You’re now all set to go!

  1. List all the sites you want to crawl in sites-to-crawl.txt, saving and closing the file.
  2. Open up a Terminal (or Command Prompt) window and change the folder to the folder you have the Python code in (using ‘cd’ and then the name of the next layer of directory)
  3. When in the correct folder, type ‘python scream.py sites-to-crawl.txt’
  4. The code will now begin to run – don’t worry about any errors about hard-drives being small as, in practice, it’s not a problem.
  5. After a couple of minutes (depending on how many websites you’re looking to crawl) it will have spun up each machine for you and they’ll already be crawling the sites.
  6. You can now type in your SSH password (or set one if this is your first time booting into that instance number) and then connect to them using the VNC viewer connections we set previously. You don’t have to rush this last step – the VM’s are already crawling the sites for you, so connect whenever you’re ready.
  7. When you’re done with the VMs, click back to the main script window and press Enter – the script will automatically delete each of the automated instances for you. If you’re at all unsure if it’s managed to do so please do check Google’s cloud compute console – a virtual machine left running will cause an unexpected bill.

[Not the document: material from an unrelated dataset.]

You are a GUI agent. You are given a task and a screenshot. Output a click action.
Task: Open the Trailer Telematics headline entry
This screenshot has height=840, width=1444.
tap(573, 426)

IMPORTANT NOTE: You need to buy one Screaming Frog licenses for each machine you intend to run simultaneously. That means, if you intend to crawl 10 websites at the same time you need to have at least 10 licenses. Screaming Frog is inexpensive – support its continued development.

FAQs

I’m getting an error

Try re-running the main script. If you were part way through running the script when you got the error, running the script again will cause errors at every step leading up to where it previously failed – but don’t worry, these errors are just due to those steps having already completed – it should continue from where it left off.

How do I get the crawl files off the VMs?

That’s up to you, though I find it quickest to open up a Dropbox file request link in Chrome on the virtual machine and then save the files there – that way they quickly go into a shared folder in your existing filing (if you already use Dropbox).

Changes I make to automated instances aren’t saved.

Yes, that’s by design. If you want to make changes to an automated instance you need to change the snapshot itself. An easy way to do this would be to change the automated snapshot, delete the existing snapshot and then save the automated instance as the new snapshot.

I get an error when I try to run more than X Virtual Machines

By default, Google limits you to 24 CPUs per region. If you’re bumping into this limit you have three choices:

  1. Decrease the number of CPUs per virtual machine so that your CPU quota stretches to more machines. Note, however, that for some reason network bandwidth is allocated on a per-CPU basis so the fewer CPUs you provision per VM the slower it’ll crawl.
  2. Edit the script so that it tracks how many CPUs it’s provisioned and changes zone when you’ve hit your limit. Note that not all zones provide access to exactly the same (virtual) hardware and that most are a little bit more expensive than the one chosen, which is why it was chosen in the first place.
  3. Request an increased quota for ‘Google Compute Engine API CPUs (all regions)’ on the Quotas page. This isn’t instant, but it also isn’t something you’ll be waiting months to hear back on.

This sounds really expensive?

As you’re only running the virtual machines when you need them, it actually works out really cheap. Each virtual machine, depending on how you spec it, costs around $0.30 per hour. That means if you’re crawling 10 sites simultaneously and the whole thing takes you 30 minutes, you’ll have only spent $1.50 (plus the cost of 10 Screaming Frog Crawler licenses). As each instance crawls surprisingly fast, you’ll find that entire industries can often be crawled for less than that.